*SOAL A*. Kutip ulang baris-baris data tanpa perubahan, mulai dari baris yang memuat "arboretum (345, 825)" sampai dengan baris yang memuat "invoice (376, 61)".

*KUTIPAN TEKS*.
--------

الْيَوْمَ أَكْمَلْتُ لَكُمْ دِينَكُمْ وَأَتْمَمْتُ عَلَيْكُمْ نِعْمَتِي وَرَضِيتُ لَكُمُ الْإِسْلَامَ دِينًا
“Pada hari ini telah Ku-sempurnakan untuk kamu agamamu, dan telah Ku-cukupkan kepadamu nikmat-Ku, dan telah Ku-ridhai Islam itu jadi agama bagimu.” (QS. Al-Maidah, 5: 3).
Keempat, bahwa Islam adalah ahkamullahi fi kitabihi wa sunnati rasulihi; undang-undang Allah yang ada di dalam Kitab dan Sunnah Rasul-Nya.
Allah Ta’ala berfirman,
وَأَنْزَلْنَا إِلَيْكَ الْكِتَابَ بِالْحَقِّ مُصَدِّقًا لِمَا بَيْنَ يَدَيْهِ مِنَ الْكِتَابِ وَمُهَيْمِنًا عَلَيْهِ فَاحْكُمْ بَيْنَهُمْ بِمَا أَنْزَلَ اللَّهُ وَلَا تَتَّبِعْ أَهْوَاءَهُمْ عَمَّا جَاءَكَ مِنَ الْحَقِّ لِكُلٍّ جَعَلْنَا مِنْكُمْ شِرْعَةً وَمِنْهَاجًا وَلَوْ شَاءَ اللَّهُ لَجَعَلَكُمْ أُمَّةً وَاحِدَةً وَلَكِنْ لِيَبْلُوَكُمْ فِي مَا آتَاكُمْ فَاسْتَبِقُوا الْخَيْرَاتِ إِلَى اللَّهِ مَرْجِعُكُمْ جَمِيعًا فَيُنَبِّئُكُمْ بِمَا كُنْتُمْ فِيهِ تَخْتَلِفُونَ
“Dan kami telah turunkan kepadamu Al-Qur’an dengan membawa kebenaran, membenarkan apa yang sebelumnya, yaitu kitab-kitab (yang diturunkan sebelumnya) dan batu ujian terhadap kitab-kitab yang lain itu; maka putuskanlah perkara mereka menurut apa yang Allah turunkan dan janganlah kamu mengikuti hawa nafsu mereka dengan meninggalkan kebenaran yang telah datang kepadamu. untuk tiap-tiap umat di antara kamu, kami berikan aturan dan jalan yang terang. Sekiranya Allah menghendaki, niscaya kamu dijadikan-Nya satu umat (saja), tetapi Allah hendak menguji kamu terhadap pemberian-Nya kepadamu, maka berlomba-lombalah berbuat kebajikan. Hanya kepada Allah-lah kembali kamu semuanya, lalu diberitahukan-Nya kepadamu apa yang telah kamu perselisihkan itu.”

--------

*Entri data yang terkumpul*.
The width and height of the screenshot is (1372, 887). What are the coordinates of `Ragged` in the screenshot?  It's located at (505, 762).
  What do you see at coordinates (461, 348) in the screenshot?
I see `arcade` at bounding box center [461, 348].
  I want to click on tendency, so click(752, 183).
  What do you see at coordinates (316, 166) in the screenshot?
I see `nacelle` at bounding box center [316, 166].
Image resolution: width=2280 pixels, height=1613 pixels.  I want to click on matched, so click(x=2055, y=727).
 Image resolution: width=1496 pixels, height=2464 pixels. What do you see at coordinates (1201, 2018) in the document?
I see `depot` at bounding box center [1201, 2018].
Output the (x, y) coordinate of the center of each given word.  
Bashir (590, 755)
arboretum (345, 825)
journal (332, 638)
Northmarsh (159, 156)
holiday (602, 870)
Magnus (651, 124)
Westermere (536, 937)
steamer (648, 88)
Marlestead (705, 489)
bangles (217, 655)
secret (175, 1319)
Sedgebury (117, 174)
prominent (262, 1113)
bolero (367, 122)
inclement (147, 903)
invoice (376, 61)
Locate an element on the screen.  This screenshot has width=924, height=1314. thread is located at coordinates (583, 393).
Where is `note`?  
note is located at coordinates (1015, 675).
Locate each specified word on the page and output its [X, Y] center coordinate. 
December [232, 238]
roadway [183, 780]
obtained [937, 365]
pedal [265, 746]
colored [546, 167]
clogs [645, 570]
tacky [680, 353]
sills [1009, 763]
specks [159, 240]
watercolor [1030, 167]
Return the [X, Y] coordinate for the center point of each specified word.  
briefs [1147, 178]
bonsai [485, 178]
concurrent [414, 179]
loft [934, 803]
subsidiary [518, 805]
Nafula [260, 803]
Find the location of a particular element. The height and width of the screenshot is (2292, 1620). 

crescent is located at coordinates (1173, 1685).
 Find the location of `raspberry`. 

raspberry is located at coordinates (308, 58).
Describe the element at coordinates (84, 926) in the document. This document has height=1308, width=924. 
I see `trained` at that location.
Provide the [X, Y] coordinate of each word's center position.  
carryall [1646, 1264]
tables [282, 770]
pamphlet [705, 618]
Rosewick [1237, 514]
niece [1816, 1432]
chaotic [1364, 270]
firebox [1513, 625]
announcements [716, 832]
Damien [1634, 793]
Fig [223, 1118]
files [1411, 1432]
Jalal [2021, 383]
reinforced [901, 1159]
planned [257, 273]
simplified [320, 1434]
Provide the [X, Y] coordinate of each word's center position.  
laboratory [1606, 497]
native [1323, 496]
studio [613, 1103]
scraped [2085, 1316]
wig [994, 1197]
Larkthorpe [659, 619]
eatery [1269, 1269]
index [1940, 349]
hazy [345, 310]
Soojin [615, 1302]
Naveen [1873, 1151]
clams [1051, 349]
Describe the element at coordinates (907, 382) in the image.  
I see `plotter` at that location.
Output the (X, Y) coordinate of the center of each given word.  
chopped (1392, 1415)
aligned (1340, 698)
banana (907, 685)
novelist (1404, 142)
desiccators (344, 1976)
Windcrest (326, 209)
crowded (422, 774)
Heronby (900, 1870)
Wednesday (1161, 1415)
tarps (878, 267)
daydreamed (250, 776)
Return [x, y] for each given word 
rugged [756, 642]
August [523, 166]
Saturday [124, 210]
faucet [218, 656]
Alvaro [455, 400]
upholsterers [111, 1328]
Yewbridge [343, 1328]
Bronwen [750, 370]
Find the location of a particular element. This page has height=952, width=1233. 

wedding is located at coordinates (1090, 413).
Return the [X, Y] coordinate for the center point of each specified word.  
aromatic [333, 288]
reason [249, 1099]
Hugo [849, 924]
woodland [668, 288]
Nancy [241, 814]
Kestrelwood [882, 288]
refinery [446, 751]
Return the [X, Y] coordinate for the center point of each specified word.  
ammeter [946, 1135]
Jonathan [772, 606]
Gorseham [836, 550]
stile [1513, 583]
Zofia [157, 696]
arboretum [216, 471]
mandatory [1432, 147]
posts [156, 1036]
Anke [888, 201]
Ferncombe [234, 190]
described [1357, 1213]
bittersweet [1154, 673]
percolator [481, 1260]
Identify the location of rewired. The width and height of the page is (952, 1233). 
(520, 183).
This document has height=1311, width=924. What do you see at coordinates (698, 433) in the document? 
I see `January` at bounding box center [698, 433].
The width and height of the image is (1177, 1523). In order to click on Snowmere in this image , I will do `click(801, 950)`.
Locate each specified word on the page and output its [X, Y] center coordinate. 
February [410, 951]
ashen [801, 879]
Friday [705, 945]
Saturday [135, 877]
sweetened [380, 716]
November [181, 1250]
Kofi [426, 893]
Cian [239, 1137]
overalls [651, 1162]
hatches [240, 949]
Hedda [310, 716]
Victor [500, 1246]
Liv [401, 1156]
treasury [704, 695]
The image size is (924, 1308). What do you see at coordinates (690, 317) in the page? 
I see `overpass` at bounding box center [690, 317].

--------

*SOAL B*. Ringkas paragraf dalam kutipan tentang Islam yang diawali "Keempat, bahwa Islam" menjadi kalimat yang lebih pendek tanpa menghilangkan fakta utamanya.

*JAWABAN YANG DIHARAPKAN A*.
arboretum (345, 825)
journal (332, 638)
Northmarsh (159, 156)
holiday (602, 870)
Magnus (651, 124)
Westermere (536, 937)
steamer (648, 88)
Marlestead (705, 489)
bangles (217, 655)
secret (175, 1319)
Sedgebury (117, 174)
prominent (262, 1113)
bolero (367, 122)
inclement (147, 903)
invoice (376, 61)

*JAWABAN YANG DIHARAPKAN B*. Keempat: Islam adalah undang-undang Allah dalam Kitab dan Sunnah Rasul-Nya.